Und ich weiß, du erzählst deinen Freunden, dass du gut ohne mich kannst, dass du nicht mehr jeden Tag auf mein Facebook-Profil gehst oder schaust, was ich auf Twitter schreibe, dass du aufgehört hast, dich mit meinen anderen Ex-Freundinnen auf Kaffee und weiße Spritzer zu treffen, dass du einen Urlaub gebucht hast ans Meer, dass du gerne alleine reist, dass du vielleicht noch manchmal an mich denkst, aber erst nach dem dritten oder vierten Glas, also trinkst du weniger und machst mehr Sport, gehst am liebsten wandern, dann schaust du stundenlang nicht auf dein Handy, dann bist du ganz bei dir.
Und ich verstehe, dass du ihnen nicht erzählst, wie du in meinem Fenster gestanden bist und springen wolltest, wie du mich angeschrien hast, dass du dich jetzt umbringst wegen mir, dass ich dich weggerissen habe vom Fenster und du eingeschlagen hast auf mich, bis auch ich eingeschlagen habe auf dich, als würden wir hageln, ein Korn nach dem anderen, dass wir irgendwann erschöpft aufgehört haben, verschwitzt aufeinandergelegen sind, dass wir dann Sex gehabt haben und du mir unter der Dusche gesagt hast, du willst ein Kind von mir.

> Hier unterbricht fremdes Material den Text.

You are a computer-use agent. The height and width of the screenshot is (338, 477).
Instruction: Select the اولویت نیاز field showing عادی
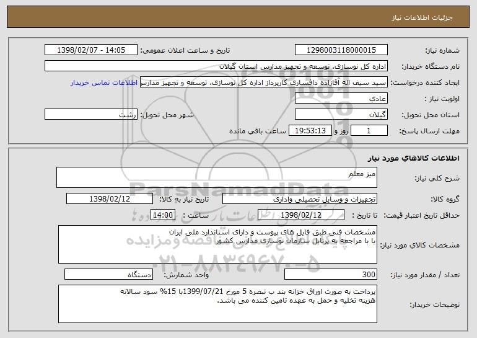coord(341,99)
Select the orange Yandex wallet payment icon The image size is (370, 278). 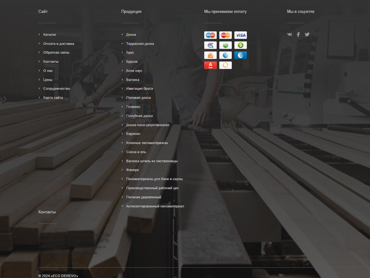pos(210,55)

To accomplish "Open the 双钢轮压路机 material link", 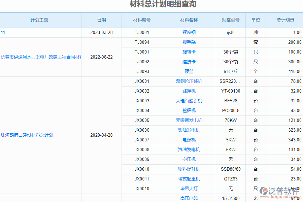I will (189, 81).
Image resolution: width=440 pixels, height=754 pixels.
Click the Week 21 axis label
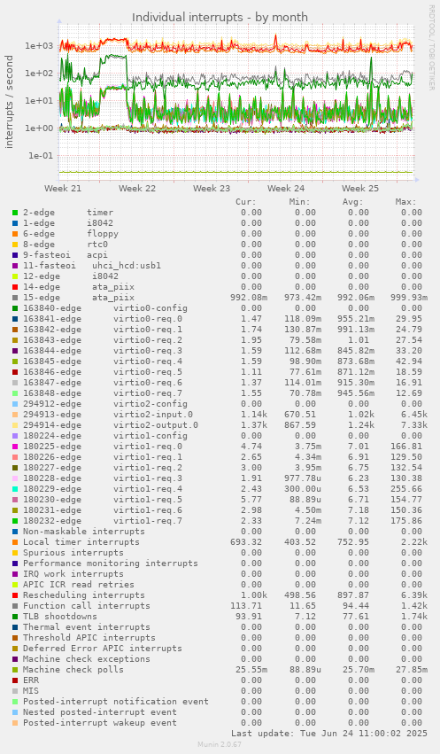tap(63, 189)
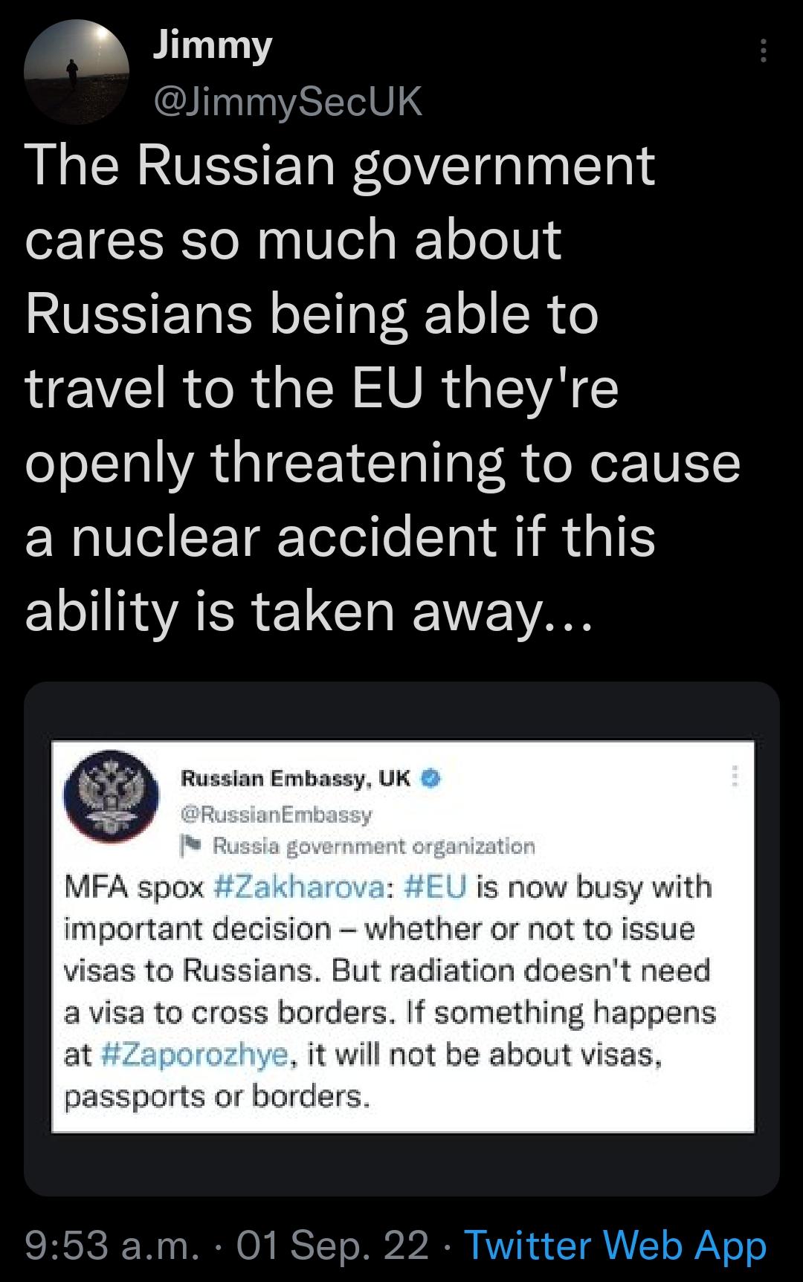Open the three-dot menu on the embedded Russian Embassy tweet
The width and height of the screenshot is (803, 1282).
tap(736, 777)
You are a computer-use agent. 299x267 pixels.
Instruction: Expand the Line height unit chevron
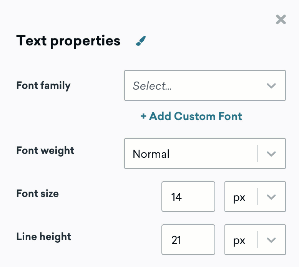point(271,240)
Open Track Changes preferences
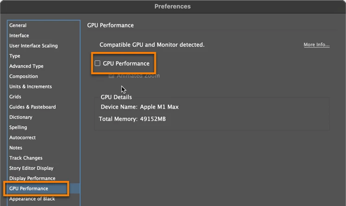This screenshot has width=346, height=206. tap(26, 158)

Und ich verstehe, dass du ihnen nicht erzählst, dass jeder Schnaps, den du trinkst, auf mich ist, dass du im Sommer das Grab meines Vaters besucht hast, dass du das Haus gesucht hast, in dem ich aufgewachsen bin, und den Fußballplatz, auf dem ich meine ersten Tore geschossen habe, dass du dich zur Sandkiste am Kinderspielplatz gesetzt hast und ein paar Minuten lang die zerbrochenen Plastikschaufeln angeschaut hast und die löchrigen Plastikkübel, und dass du mir fast ein Foto geschickt hättest von der Schaukel, die sich ganz leicht bewegt hat im aufkommenden Wind.

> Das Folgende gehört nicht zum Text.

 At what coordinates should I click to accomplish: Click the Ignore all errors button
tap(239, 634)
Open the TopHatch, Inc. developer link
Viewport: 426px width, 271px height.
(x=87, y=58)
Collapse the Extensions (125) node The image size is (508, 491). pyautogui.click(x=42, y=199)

Und ich verstehe, dass du ihnen nicht erzählst, dass du manchmal noch die Tür aufmachst, wenn ich mitten in der Nacht anläute, dass du aufgehört hast zu zählen, wie oft wir schon gesagt haben: DAS IST DAS LETZTE MAL.
Die Wahrheit ist: Wenn es regnet, höre ich die Kilometer zwischen uns, wie sie gegen meine Fensterscheibe trommeln. Dann liege ich in meinem Bett und berechne: die Neigung des Regens.